↓
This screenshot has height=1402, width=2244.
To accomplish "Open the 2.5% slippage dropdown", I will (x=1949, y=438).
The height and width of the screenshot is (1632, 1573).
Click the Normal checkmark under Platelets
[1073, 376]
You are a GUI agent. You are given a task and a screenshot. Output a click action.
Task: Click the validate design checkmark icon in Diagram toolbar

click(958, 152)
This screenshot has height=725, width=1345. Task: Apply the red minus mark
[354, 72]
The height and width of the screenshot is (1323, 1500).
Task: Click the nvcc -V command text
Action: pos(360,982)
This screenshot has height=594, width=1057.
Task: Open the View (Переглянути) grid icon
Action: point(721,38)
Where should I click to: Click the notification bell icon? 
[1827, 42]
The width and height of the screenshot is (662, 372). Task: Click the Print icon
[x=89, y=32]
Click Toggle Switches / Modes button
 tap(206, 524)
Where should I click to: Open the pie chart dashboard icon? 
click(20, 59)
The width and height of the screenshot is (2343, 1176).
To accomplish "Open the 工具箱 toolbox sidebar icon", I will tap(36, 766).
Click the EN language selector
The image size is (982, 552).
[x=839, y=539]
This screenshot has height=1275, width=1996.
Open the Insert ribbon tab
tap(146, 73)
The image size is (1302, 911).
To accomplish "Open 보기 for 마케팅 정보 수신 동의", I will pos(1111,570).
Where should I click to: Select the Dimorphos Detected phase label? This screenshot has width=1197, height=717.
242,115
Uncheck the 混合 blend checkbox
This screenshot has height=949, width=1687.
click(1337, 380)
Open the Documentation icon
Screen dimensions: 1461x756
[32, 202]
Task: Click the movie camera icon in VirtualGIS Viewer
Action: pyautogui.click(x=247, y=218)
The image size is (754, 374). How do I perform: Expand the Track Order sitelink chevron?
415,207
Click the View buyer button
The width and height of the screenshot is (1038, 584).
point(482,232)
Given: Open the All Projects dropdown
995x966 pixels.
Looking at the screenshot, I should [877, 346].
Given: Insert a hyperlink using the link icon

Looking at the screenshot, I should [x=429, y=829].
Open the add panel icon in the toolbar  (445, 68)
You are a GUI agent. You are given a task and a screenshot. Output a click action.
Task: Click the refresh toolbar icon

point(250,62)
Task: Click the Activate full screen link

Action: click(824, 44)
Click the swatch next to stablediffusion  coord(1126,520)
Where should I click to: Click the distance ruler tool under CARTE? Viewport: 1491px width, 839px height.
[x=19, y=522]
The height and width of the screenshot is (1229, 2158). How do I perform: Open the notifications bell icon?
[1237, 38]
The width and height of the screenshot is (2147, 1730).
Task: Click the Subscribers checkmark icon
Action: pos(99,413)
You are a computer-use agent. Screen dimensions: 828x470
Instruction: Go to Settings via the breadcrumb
↑
Where does the word "dropdown" occur in the records? Return every line that holds it.

To accomplish "Open the 2.5% slippage dropdown", I will (x=1949, y=438).
Given: Open the All Projects dropdown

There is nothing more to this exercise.